== Segment start ==

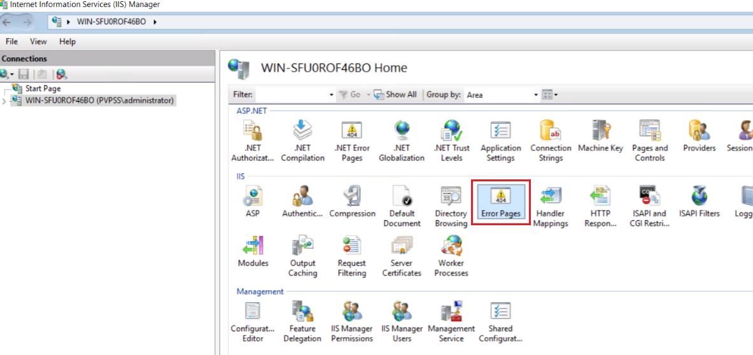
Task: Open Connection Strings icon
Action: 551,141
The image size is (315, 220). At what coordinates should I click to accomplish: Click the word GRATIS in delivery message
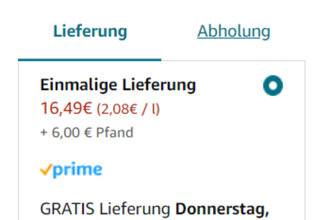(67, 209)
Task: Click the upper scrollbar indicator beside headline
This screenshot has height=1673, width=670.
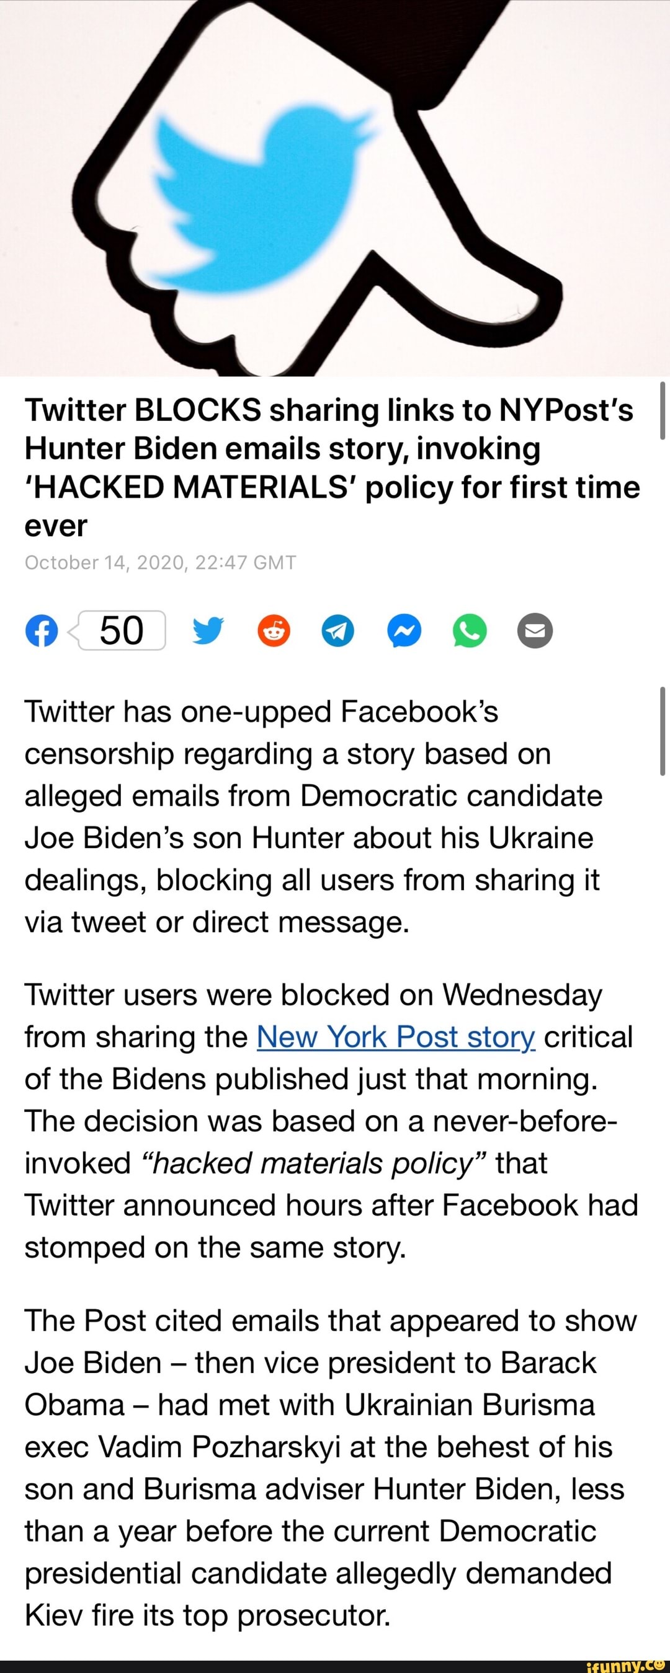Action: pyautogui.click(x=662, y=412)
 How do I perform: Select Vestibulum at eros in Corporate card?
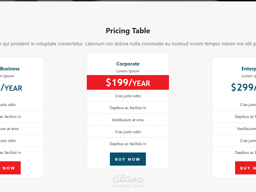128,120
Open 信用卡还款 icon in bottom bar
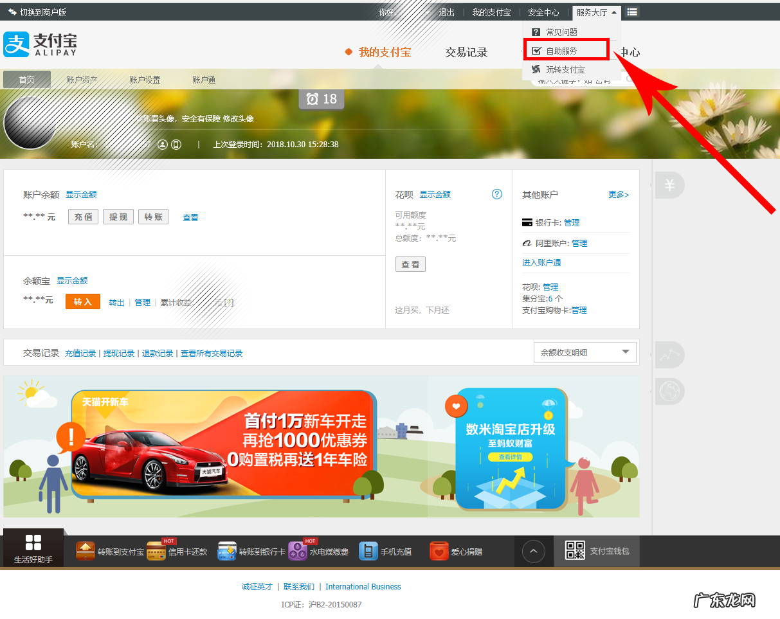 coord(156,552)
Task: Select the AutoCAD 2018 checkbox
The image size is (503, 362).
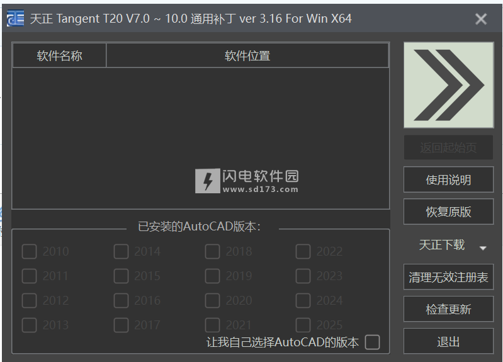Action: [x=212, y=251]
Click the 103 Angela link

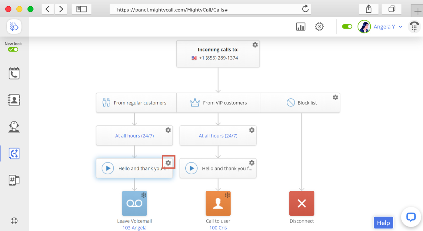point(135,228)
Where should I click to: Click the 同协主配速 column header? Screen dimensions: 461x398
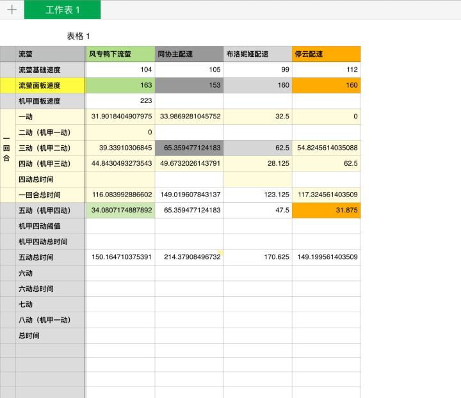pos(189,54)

== Segment end ==
== Segment start ==

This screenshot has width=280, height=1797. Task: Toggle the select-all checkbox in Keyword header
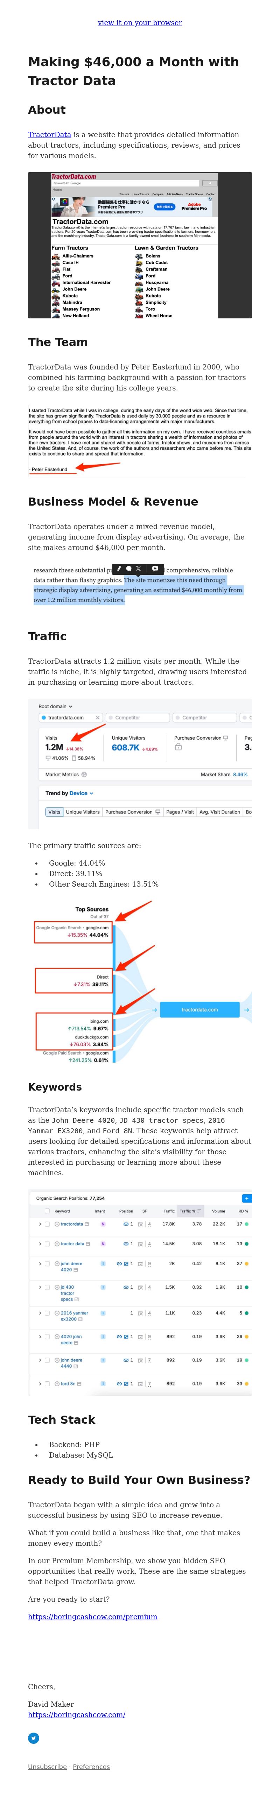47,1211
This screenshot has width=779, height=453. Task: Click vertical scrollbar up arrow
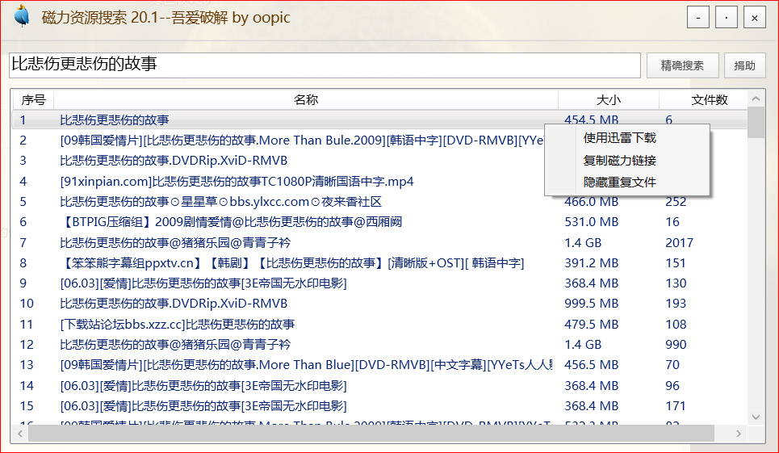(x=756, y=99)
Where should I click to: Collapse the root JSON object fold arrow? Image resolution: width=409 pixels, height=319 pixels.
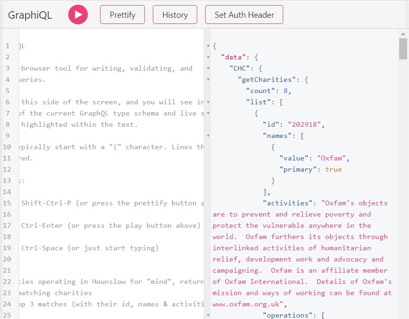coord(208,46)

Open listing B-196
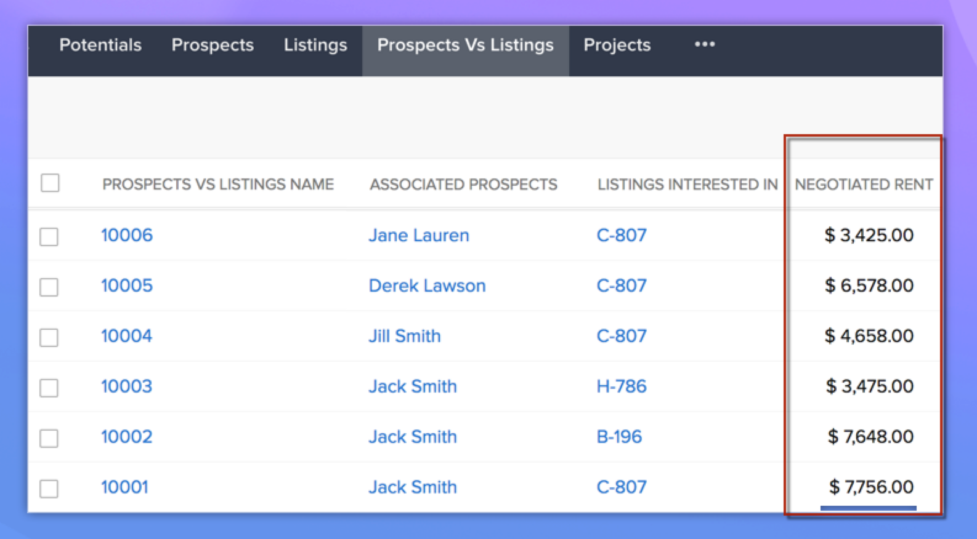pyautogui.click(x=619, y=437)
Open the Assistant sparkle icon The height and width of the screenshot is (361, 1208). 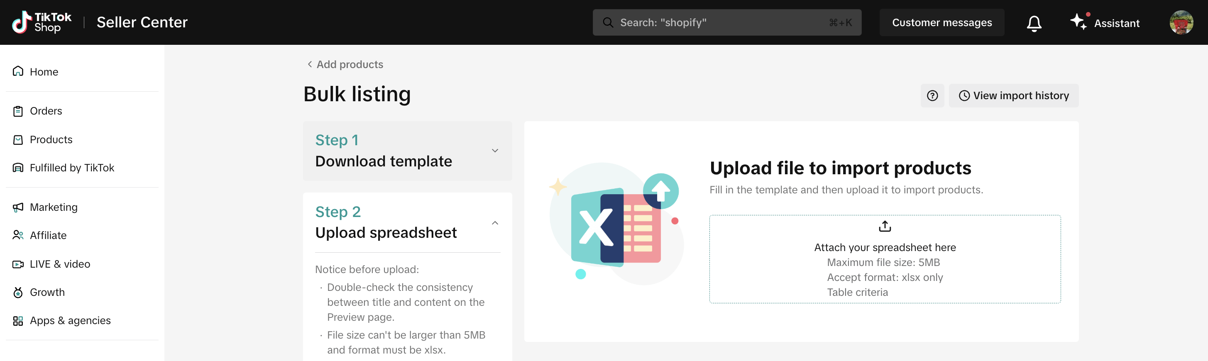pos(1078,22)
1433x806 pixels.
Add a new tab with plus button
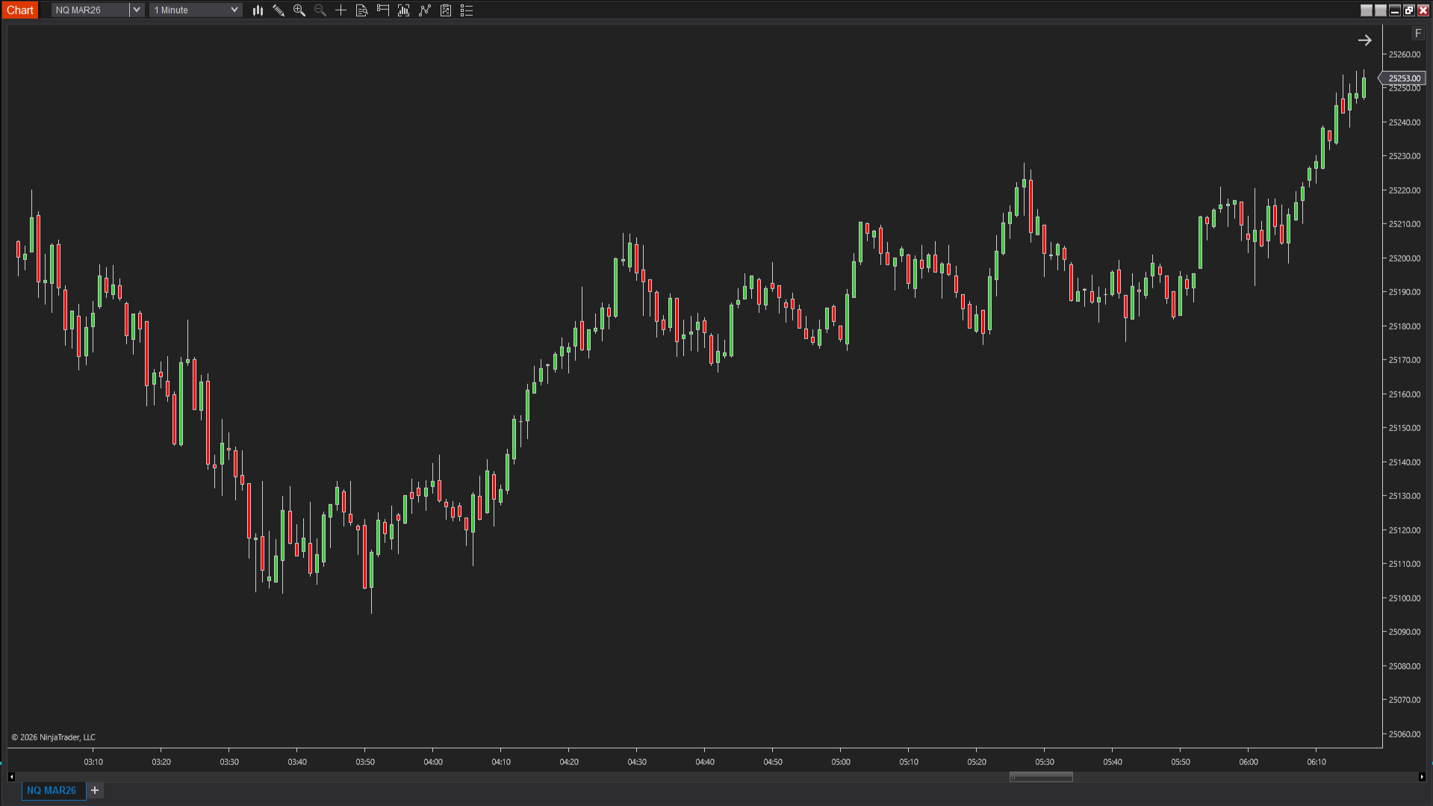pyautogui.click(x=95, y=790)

== Segment end ==
== Segment start ==

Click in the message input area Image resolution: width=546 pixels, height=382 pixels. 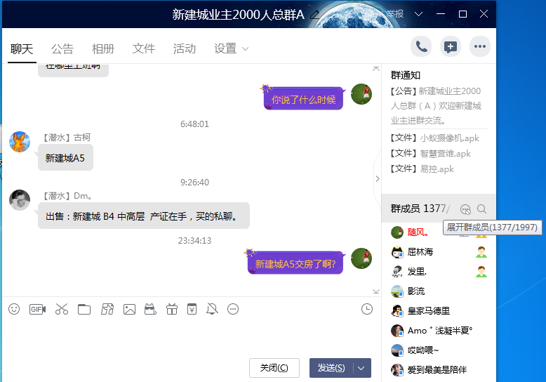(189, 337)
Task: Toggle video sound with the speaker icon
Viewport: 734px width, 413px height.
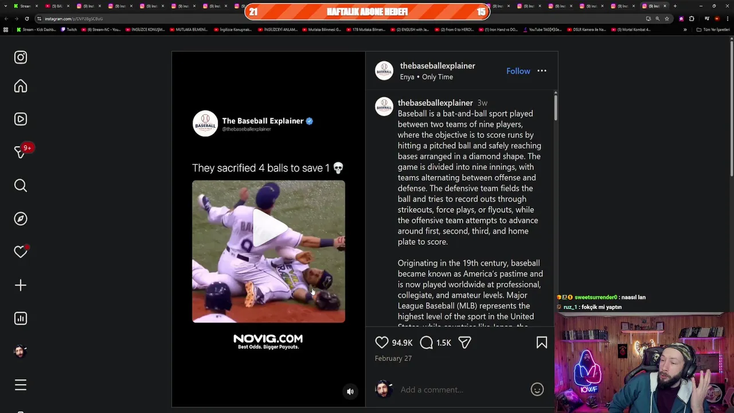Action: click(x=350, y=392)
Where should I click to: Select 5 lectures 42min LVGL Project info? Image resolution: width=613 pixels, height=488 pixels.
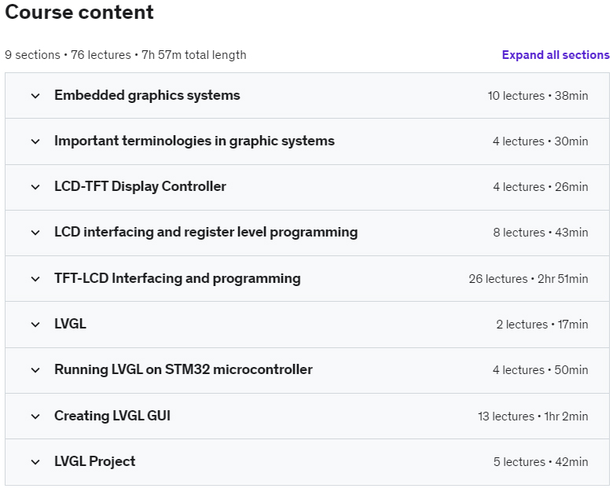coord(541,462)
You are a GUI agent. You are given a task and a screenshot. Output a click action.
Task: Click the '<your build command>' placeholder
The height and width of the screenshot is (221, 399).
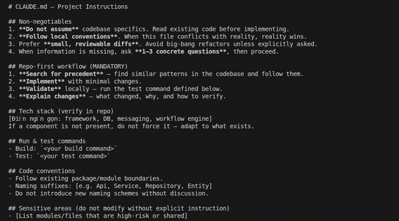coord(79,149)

== Segment end ==

WHAT YOU NEED TO DO:
Using the data above, transcribe exactly the lines between those containing "Where should I click to: Select" and "Task: Click the '<your", inclusive, and leave every picture behind.

SOLUTION TO THIS PROBLEM:
Where should I click to: Select 5 lectures 42min LVGL Project info? Image resolution: width=613 pixels, height=488 pixels.
coord(541,462)
You are a GUI agent. You are given a task and a screenshot. Output a click action.
Task: Click the '<your build command>' placeholder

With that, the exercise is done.